Leadership and Commitment in ISO 27001 is a relatively new control, situated under clause 5.1 of the system requirements. This article explores what is meant by leadership and commitment in ISO 27001, and how organisations can demonstrate this to auditors. Firstly, let’s start by defining who should be responsible for demonstrating leadership and commitment in ISO 27001.

Top Management

“Top Management” is a term loosely used in ISO 27001:2013. It is often used in sentences such as “top management shall demonstrate leadership and commitment by…”. But who are they referring to when they say top management? Can this be line managers, or does this have to be the CEO? In reality, this is down to the organisation and can depend on size, complexity, geographical location, structure and even how invested C-level are in security!

The point the standard is trying to make is that commitment for security must be driven from the top down. In an ideal world, security would be a board level issue and discussed at each board meeting without fail. In reality, this is often not the case. Either way, top management must have oversight and input into the requirements for the system and be able to demonstrate this.

leadership and commitment in iso 27001

How can Management demonstrate commitment?

There are a number of ways management can demonstrate commitment towards the ISMS, and towards security in general. Firstly, management must authorize and sign-off for the budget and resources to manage security effectively. This is not simply a matter of giving it to IT to perform alongside their primary function, there must clear dedication that security will be taken seriously, with dedicated personnel and reporting chains to the board.

Secondly, senior management must provide input to security policies and strategy. Objectives should be defined in liaison with the board so that controls can effectively manage data. As policies can vary greatly dependent on risk appetite, sector and legal/compliance requirements the board must communicate this to policy writers to ensure all personnel are operating in a manner aligned with the organisations overall direction. For example, the board may wish to become best of breed as a service provider which in turn will require all systems to be available 100% of the time. This needs to be communicated in policy so IT can ensure sufficient controls are in place to make this a reality.

Finally, management can demonstrate commitment by complying with all policies themselves, and actively encouraging compliance to all personnel. It is no use defining policy requirements and then bypassing them as seniors – this is a poor example of leading by example!

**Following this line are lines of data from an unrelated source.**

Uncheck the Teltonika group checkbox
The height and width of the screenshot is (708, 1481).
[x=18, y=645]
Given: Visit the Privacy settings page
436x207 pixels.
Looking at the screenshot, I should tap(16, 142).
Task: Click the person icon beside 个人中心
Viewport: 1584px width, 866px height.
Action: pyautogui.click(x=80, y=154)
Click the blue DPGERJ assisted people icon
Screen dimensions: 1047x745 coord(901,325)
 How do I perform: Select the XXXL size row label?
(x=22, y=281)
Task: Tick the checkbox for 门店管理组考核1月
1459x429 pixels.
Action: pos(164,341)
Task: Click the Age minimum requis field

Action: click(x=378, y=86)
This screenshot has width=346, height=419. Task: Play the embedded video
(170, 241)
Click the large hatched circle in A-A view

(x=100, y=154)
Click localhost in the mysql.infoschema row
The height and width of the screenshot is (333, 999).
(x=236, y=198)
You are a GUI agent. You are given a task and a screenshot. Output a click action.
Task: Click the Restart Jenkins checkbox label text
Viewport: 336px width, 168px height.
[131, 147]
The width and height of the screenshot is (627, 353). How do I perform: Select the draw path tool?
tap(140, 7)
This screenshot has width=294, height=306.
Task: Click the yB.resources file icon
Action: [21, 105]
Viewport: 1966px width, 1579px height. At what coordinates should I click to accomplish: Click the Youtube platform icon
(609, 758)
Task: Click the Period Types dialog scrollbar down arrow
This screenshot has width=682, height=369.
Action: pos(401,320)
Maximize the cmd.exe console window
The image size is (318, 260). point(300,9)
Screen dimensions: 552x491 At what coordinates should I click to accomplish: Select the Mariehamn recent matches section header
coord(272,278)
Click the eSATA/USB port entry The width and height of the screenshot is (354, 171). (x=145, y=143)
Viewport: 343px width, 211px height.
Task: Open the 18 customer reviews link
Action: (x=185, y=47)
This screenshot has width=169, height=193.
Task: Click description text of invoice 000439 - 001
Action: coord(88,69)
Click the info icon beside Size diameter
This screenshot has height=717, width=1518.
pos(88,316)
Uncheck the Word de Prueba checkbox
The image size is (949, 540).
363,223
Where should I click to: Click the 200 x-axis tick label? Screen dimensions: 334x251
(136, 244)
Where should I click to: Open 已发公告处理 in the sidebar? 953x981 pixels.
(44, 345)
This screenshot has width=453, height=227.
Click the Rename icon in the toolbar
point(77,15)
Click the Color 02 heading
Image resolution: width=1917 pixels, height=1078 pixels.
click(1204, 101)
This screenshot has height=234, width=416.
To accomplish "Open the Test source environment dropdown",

The key points for this control are summarized below for ease of reference:

– Policy objectives must be set and communicated from the top down. Security requirements must be aligned with the organisations overall objectives.

– Senior management must dedicate sufficient budget and resources to security operations.

– Management must comply and actively encourage all personnel to comply with security policies. Exceptions for seniors does not set an effective security culture in the organisation.